Cependant, la prise en compte du caractère d’inertie des différences parmi les firmes constituant le secteur (différences de taille, de produit, de diversification, etc.) met en évidence l’importance des différences endogènes aux firmes. Le rôle joué par les ressources spécifiques, développées au long des années par un effort considérable d’apprentissage, empêche une réaction immédiate et homogène de la part des firmes aux changements de l’environnement externe.

Ainsi, inertie (partielle) des firmes et dynamisme de la configuration du secteur sont deux phénomènes liés entre eux qui caractérisent le fonctionnement économique d’un système « structurellement différencié ». A égalité de caractéristiques du système économique, lors du changement d’une variable exogène, les réactions des firmes ne sont pas les mêmes. Le changement d’une variable exogène peut ainsi engendrer des différences compétitives à l’intérieur des secteurs industriels.

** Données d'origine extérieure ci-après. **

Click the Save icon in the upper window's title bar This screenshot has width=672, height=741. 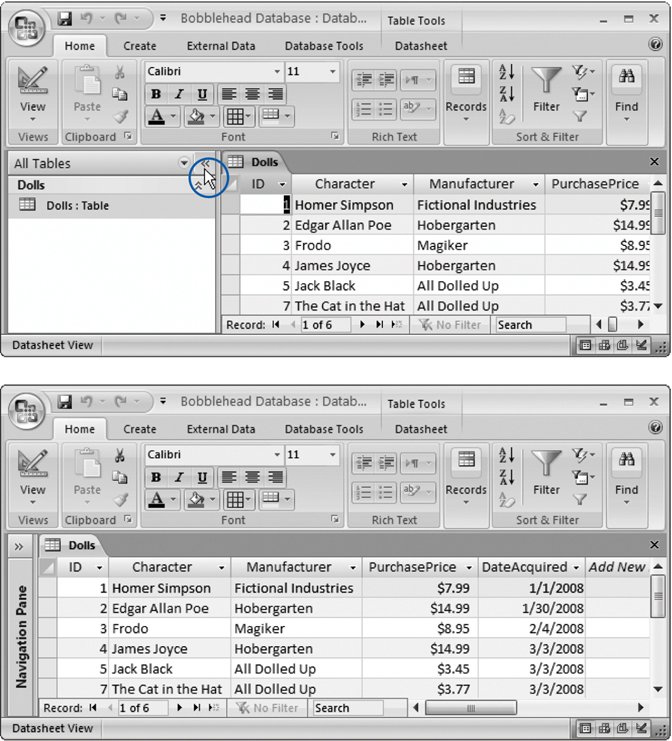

Il est nécessaire alors de remettre en question l’évolution des secteurs en tant que succession d’équilibres et de déséquilibres.

En conséquence, l’analyse sectorielle exige certaines prémisses méthodologiques : • Une situation de marché qui ne converge pas vers une position d’équilibre (homogénéité des firmes) nous amène à refuser la définition d’un comportement optimal valable pour toutes les entreprises du secteur et à postuler l’exigence d’une analyse stratégique de la concurrence.

• Une entreprise reste une entité abstraite et surtout indéterminée si on la sépare de l’environnement (secteur) dans lequel elle agit.

• Il n’est pas possible d’analyser un secteur sans analyser empiriquement et systématiquement les spécificités des entreprises qui le composent.

En conclusion, entreprise et secteur forment un binôme qui peut être défini et analysé seulement par une connexion réciproque. L’entreprise n’est plus seulement un élément combinant des ressources, mais aussi un système créant des ressources qui ont une valeur et une fonction qui se spécifient par rapport aux caractéristiques historiques du système économique.